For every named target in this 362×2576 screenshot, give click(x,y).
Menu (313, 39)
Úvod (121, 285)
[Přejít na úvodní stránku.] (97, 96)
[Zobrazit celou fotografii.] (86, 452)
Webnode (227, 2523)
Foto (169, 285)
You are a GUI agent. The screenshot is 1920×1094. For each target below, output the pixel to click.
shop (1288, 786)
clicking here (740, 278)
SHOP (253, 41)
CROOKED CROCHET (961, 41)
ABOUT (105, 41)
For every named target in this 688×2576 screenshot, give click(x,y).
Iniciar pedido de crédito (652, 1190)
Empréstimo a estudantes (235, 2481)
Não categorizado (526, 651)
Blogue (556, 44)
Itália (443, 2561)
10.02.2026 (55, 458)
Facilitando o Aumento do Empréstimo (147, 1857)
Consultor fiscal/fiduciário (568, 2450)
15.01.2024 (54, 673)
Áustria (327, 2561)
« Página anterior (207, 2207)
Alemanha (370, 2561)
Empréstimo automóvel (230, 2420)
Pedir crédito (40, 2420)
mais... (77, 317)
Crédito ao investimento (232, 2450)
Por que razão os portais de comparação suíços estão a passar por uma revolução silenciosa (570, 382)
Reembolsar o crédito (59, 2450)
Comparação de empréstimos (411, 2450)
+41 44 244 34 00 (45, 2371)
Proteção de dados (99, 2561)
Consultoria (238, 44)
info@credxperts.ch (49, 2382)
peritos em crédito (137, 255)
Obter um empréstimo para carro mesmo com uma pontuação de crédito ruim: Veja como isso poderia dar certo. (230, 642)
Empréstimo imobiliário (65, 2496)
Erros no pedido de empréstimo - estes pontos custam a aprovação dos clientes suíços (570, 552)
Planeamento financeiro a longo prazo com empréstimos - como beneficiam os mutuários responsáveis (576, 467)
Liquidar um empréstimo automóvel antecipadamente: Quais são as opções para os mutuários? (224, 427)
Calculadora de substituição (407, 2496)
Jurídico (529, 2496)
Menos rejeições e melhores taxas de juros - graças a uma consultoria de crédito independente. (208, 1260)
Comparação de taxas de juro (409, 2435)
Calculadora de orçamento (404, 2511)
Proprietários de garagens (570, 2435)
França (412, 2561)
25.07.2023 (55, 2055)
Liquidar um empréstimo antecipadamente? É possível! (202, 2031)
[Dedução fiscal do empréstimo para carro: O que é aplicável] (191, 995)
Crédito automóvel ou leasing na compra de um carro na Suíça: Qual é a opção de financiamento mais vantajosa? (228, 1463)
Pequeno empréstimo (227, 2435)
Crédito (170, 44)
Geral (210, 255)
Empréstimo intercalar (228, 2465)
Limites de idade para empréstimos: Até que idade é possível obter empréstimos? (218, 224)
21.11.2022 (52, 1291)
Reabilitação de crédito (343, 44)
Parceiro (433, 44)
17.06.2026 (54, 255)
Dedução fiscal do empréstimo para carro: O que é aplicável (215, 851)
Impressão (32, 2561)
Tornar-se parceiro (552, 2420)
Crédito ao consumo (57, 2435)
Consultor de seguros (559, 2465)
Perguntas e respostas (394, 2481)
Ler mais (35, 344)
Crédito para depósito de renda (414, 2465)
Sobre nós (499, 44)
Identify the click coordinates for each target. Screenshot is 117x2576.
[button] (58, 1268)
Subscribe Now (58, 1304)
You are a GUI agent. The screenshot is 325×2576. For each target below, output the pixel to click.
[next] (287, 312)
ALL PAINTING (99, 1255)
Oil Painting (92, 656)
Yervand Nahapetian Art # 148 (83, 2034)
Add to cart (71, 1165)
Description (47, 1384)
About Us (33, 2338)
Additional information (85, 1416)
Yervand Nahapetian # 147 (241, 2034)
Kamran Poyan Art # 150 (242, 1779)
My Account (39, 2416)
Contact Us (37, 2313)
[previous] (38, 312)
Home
====================
* About this exercise: Every record must be retyped so that it matches the original exactly.

* Result of the exercise:
For every named target in this 362×2576 screenshot, give click(x,y).
Menu (313, 39)
Úvod (121, 285)
[Přejít na úvodní stránku.] (97, 96)
[Zobrazit celou fotografii.] (86, 452)
Webnode (227, 2523)
Foto (169, 285)
You are a GUI agent. The screenshot is 1920×1094. For each target below, output the pixel to click.
shop (1288, 786)
clicking here (740, 278)
SHOP (253, 41)
CROOKED CROCHET (961, 41)
ABOUT (105, 41)
For every named target in this 688×2576 screenshot, give click(x,y).
Iniciar pedido de crédito (652, 1190)
Empréstimo a estudantes (235, 2481)
Não categorizado (526, 651)
Blogue (556, 44)
Itália (443, 2561)
10.02.2026 (55, 458)
Facilitando o Aumento do Empréstimo (147, 1857)
Consultor fiscal/fiduciário (568, 2450)
15.01.2024 (54, 673)
Áustria (327, 2561)
« Página anterior (207, 2207)
Alemanha (370, 2561)
Empréstimo automóvel (230, 2420)
Pedir crédito (40, 2420)
mais... (77, 317)
Crédito ao investimento (232, 2450)
Por que razão os portais de comparação suíços estão a passar por uma revolução silenciosa (570, 382)
Reembolsar o crédito (59, 2450)
Comparação de empréstimos (411, 2450)
+41 44 244 34 00 (45, 2371)
Proteção de dados (99, 2561)
Consultoria (238, 44)
info@credxperts.ch (49, 2382)
peritos em crédito (137, 255)
Obter um empréstimo para carro mesmo com uma pontuação de crédito ruim: Veja como isso poderia dar certo. (230, 642)
Empréstimo imobiliário (65, 2496)
Erros no pedido de empréstimo - estes pontos custam a aprovação dos clientes suíços (570, 552)
Planeamento financeiro a longo prazo com empréstimos - como beneficiam os mutuários responsáveis (576, 467)
Liquidar um empréstimo automóvel antecipadamente: Quais são as opções para os mutuários? (224, 427)
Calculadora de substituição (407, 2496)
Jurídico (529, 2496)
Menos rejeições e melhores taxas de juros - graças a uma consultoria de crédito independente. (208, 1260)
Comparação de taxas de juro (409, 2435)
Calculadora de orçamento (404, 2511)
Proprietários de garagens (570, 2435)
França (412, 2561)
25.07.2023 (55, 2055)
Liquidar um empréstimo antecipadamente? É possível! (202, 2031)
[Dedução fiscal do empréstimo para carro: O que é aplicável] (191, 995)
Crédito automóvel ou leasing na compra de um carro na Suíça: Qual é a opção de financiamento mais vantajosa? (228, 1463)
Pequeno empréstimo (227, 2435)
Crédito (170, 44)
Geral (210, 255)
Empréstimo intercalar (228, 2465)
Limites de idade para empréstimos: Até que idade é possível obter empréstimos? (218, 224)
21.11.2022 (52, 1291)
Reabilitação de crédito (343, 44)
Parceiro (433, 44)
17.06.2026 (54, 255)
Dedução fiscal do empréstimo para carro: O que é aplicável (215, 851)
Impressão (32, 2561)
Tornar-se parceiro (552, 2420)
Crédito ao consumo (57, 2435)
Consultor de seguros (559, 2465)
Perguntas e respostas (394, 2481)
Ler mais (35, 344)
Crédito para depósito de renda (414, 2465)
Sobre nós (499, 44)
Identify the click coordinates for each target. Screenshot is 117x2576.
[button] (58, 1268)
Subscribe Now (58, 1304)
You are a GUI agent. The screenshot is 325×2576. For each target below, output the pixel to click.
[next] (287, 312)
ALL PAINTING (99, 1255)
Oil Painting (92, 656)
Yervand Nahapetian Art # 148 (83, 2034)
Add to cart (71, 1165)
Description (47, 1384)
About Us (33, 2338)
Additional information (85, 1416)
Yervand Nahapetian # 147 (241, 2034)
Kamran Poyan Art # 150 (242, 1779)
My Account (39, 2416)
Contact Us (37, 2313)
[previous] (38, 312)
Home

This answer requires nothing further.